Ven 22 Fév 2019 - 9:32
Extrait du livre " Toine des garrigues"

Il ne sait pas quand ça a commencé à déraper. Mais ça a dérapé.
Tout a pris du retard : les cultures, les montres et même la grande
horloge dans la salle à manger.
Augustin il a fallu le laver, il n’a pas voulu comme ça dans la
salle de bains, il a préféré le faire dans la mare aux canards. Il avait
les ongles si sales qu’on ne les distinguait pas du reste de ses doigts.
Alors il a plongé dans la mare.
On aurait pu croire que les éléments situés dans son cerveau
étaient presque en fin de vie, il ne parlait pas. Les premiers mots qu’il
a prononcés, c’était lors de ce premier bain, dans la mare.
Il a dit :
— Moi, je suis dans la terre.
Il est sorti de la mare, un peu plus propre peut-être, plein de boue,
plein de la terre.
Adeline a fait les papiers, Augustin est salarié agricole à temps
partiel.
Pour travailler, il travaille, il travaille avec Toine à la plaine du
Ceize.
Toine le laisse faire, Augustin à l’air de connaître le métier, ce n’est
pas un apprenti, ce n’est pas l’un de ces néo-ruraux qui se découvre
un beau jour agriculteur ou l’un de ces hurluberlus qui court en ville
en fluo embrumé de vapeurs d’essence. Comme le Guillaume.
Augustin a fait le tour des champs du Ceize, il a pris le temps.
Il n’a pas fait de longs discours, il a mis les mains dedans, comme
quand on met les mains sous la peau des cochons, il y a le gras, le
chaud, la viande chaude. Là, il y a le gras de la terre, les vers de terre,
et puis ça file sous les doigts, comme le sable de la plage, c’est bon
signe, ça veut dire que la terre est prête, qu’elle est d’accord. Elle
attend, elle attend, elle peut attendre longtemps.
Le dimanche, ils vont pêcher la dorade pas loin des Saintes. Toute
la famille, Adeline, Toine, Augustin et le petit blond. Zoé reste à la
Grande Bastide, elle veille. Elle veille toujours, elle ne reste pas loin
de là où le frère a enterré le Tobby, elle y met sa chaise, elle y met ses
grosses fesses dessus et elle fait son tricot.
Quand ils reviennent, il fait déjà bien nuit. Ils sortent les petites
dorades, ils allument le feu. Elles sont bien grasses, ils mangent tout
le gras des poissons, surtout Augustin qui se lèche les doigts, l’un
après l’autre, avec parcimonie.
Après, il va près du Tobby, il dit sa phrase :
— On est tous dans la terre.
On ne sait pas quand ça a commencé à déraper, mais ça a dérapé.
On aurait pu s’y attendre, ça ne pouvait pas continuer comme ça.
C’est le cycle.
Les saisons pas comme d’habitude, les gens qui font des choses
insupportables, que l’on ne peut pas comprendre, les attentats du
11 septembre, puis ceux du vendredi 13 en France, puis ensuite en
Belgique.
Devant l’écran de la télévision, il y a Toine et Augustin, incrédules.

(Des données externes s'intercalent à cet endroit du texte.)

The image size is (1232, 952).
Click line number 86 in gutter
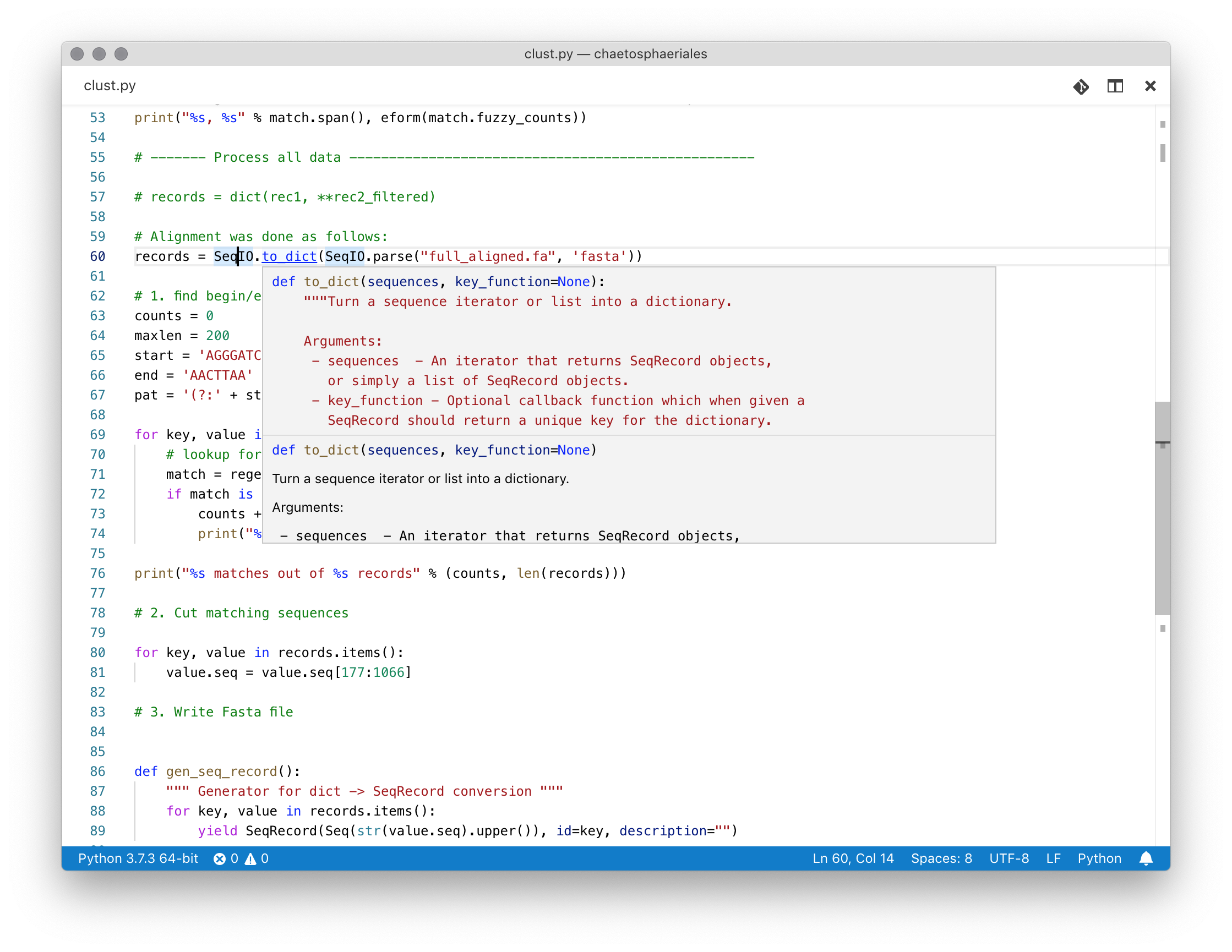(x=97, y=771)
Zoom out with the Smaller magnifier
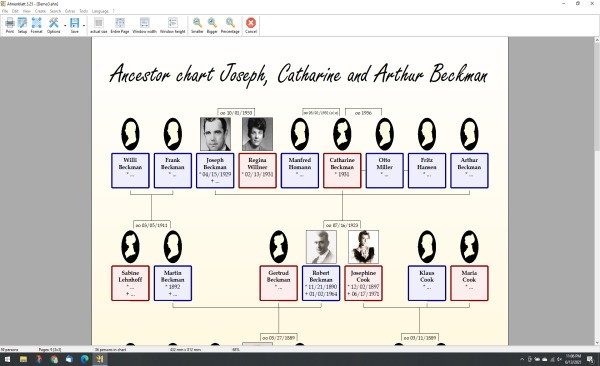600x366 pixels. [x=197, y=25]
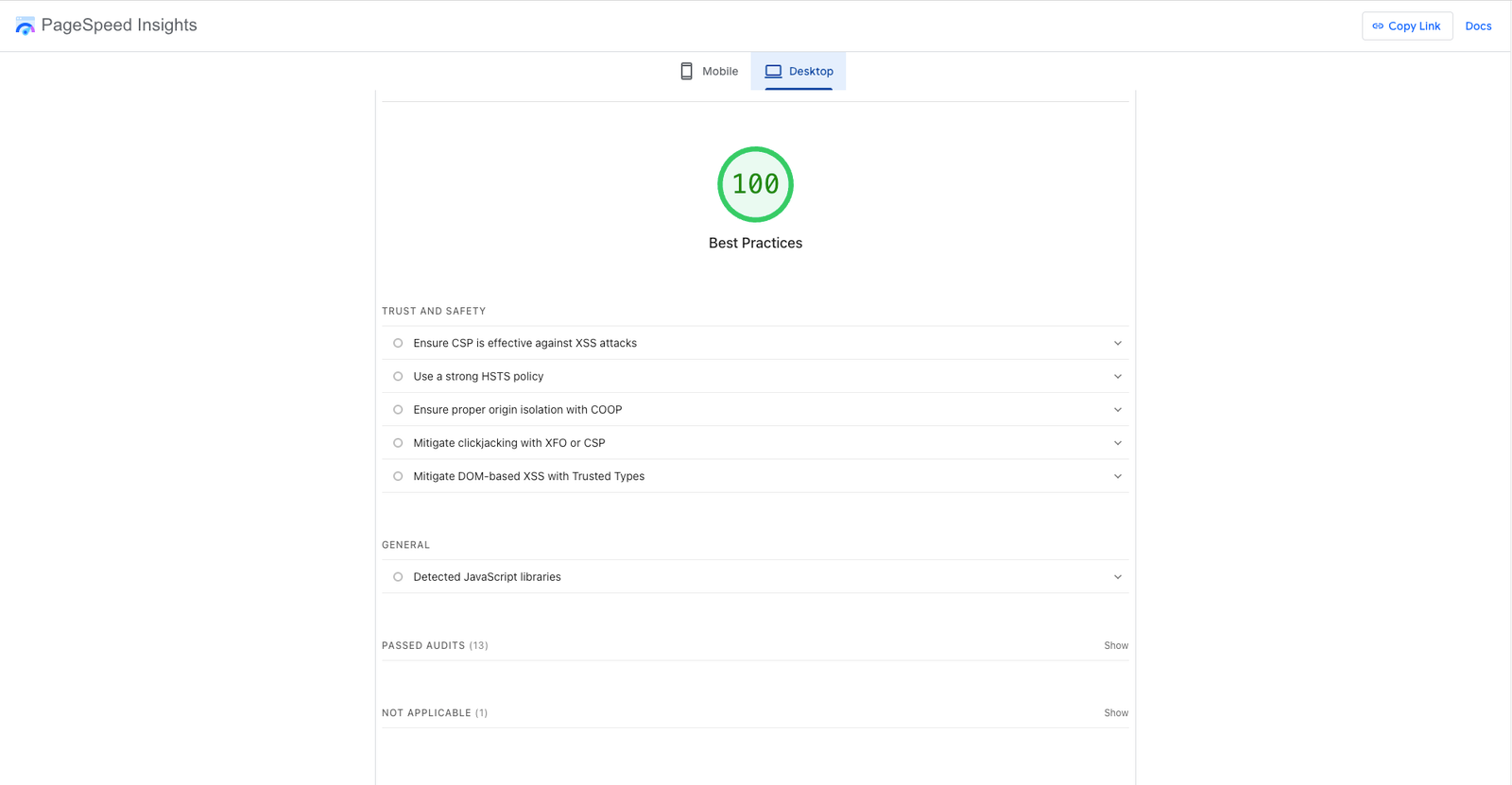The height and width of the screenshot is (785, 1512).
Task: Expand the COOP origin isolation audit
Action: 1117,410
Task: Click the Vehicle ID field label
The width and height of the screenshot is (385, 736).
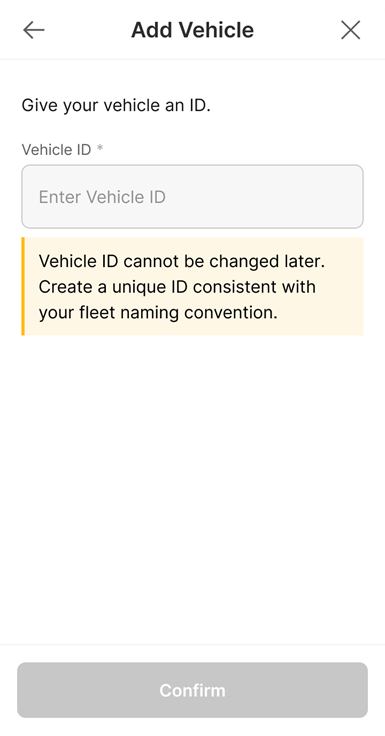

Lui il ne dit rien, pour la terre il sait, pour les saisons, il sait.
Pour les cons il ne sait pas, ça le dépasse.
Adeline s’occupe de Benoît, chaque soir c’est le même rituel
qu’au temps du frère. Benoît grandit, il tète goulûment, il a les joues
remplies de lait maternel, il profite de bien prendre. C’est toujours
ça de gagné. On dirait qu’il le sait le petit blond, c’est l’instinct, il
fait son gras, on ne sait jamais. C’est comme les chiens, ils devinent
quand ça ne va pas, quand ça commence à tourner.
Depuis qu’il y a Augustin, la terre donne un peu plus, avec
parcimonie, elle se fait dorloter. Augustin sait y faire, mieux qu’avec
une maîtresse. Il la caresse délicatement, jamais un geste plus appuyé
qu’un autre, au contraire, il lisse le dessus.
C’est délicat la terre, surtout quand elle n’a pas été cultivée depuis
plus d’une génération, elle fait sa chochotte, il y a trop longtemps
qu’elle est en jachère.
Petit à petit, ils s’entendent bien tous les trois là-haut, Augustin,
Toine et la plaine du Ceize.
En bas, à la Grande Bastide aussi, Adeline, le petit blond et Zoé.
Ce qu’il manque, ce sont les oiseaux. À part Coco et sa famille
et les sarcelles de la mare, c’est le silence complet, pas un moineau,
pas une sittelle, pas une seule bergeronnette, pas un pipit, même pas
une mésange, seulement les tourterelles turques qui ne manquent pas
de réveiller tout le monde inlassablement et cela quelle que soit la
saison.
Les fourmis c’est pareil, finies les colonies que l’on suivait sur des
dizaines de mètres, et les abeilles aussi, Augustin les prend dans sa
main, mourantes, elles n’ont même plus la force de piquer.
Aujourd’hui, ils font tout en titane, les avions, les voitures et les
prothèses des vieux.
Mais rien est fait pour les oiseaux, les fourmis et les abeilles.
Et meurent les vergers, les légumes. Et meure la terre.
Toine et Augustin vivent au jour le jour, à l’ancienne. Ils voient les
choses, ils savent que ça change.
Mais ce qui importe, c’est la culture de maintenant, c’est l’espoir
qui est dedans.
Les deux là, ils s’apprécient, ils sont l’un pour l’autre dans le travail,
il n’y a pas cette relation de patron et d’ouvrier, c’est mentir de penser
cela. Le travail de la terre ne laisse pas le temps pour ces choses-là,
pas chez ces gens-là. Peut-être sur les grosses « exploitations » où
à l’époque les ouvriers agricoles venaient d’Italie, du Portugal.
Aujourd’hui on connaît tous les « patrons » qui donnent les clefs des
serres et de la maison au « marocain » quand ils partent une fois leur
vie en vacances… ou à la retraite !
C’est comme cela avec Augustin.
Mais ce n’est pas cela qui a fait revenir ni les oiseaux, ni les
fourmis, ni les abeilles.
Toine a montré le secret de la pierre du ciel à Augustin, il a la
pierre dans sa main, l’autre la regarde :
— On est tous dans la terre…
— Oui, mais celle-là elle vient du ciel…
— Elle est du ciel, mais elle est de la Terre !
Toine ne comprend pas vraiment. C’est qu’Augustin dit les choses
comme cela, c’est sans discussion possible, il n’y a rien à ajouter.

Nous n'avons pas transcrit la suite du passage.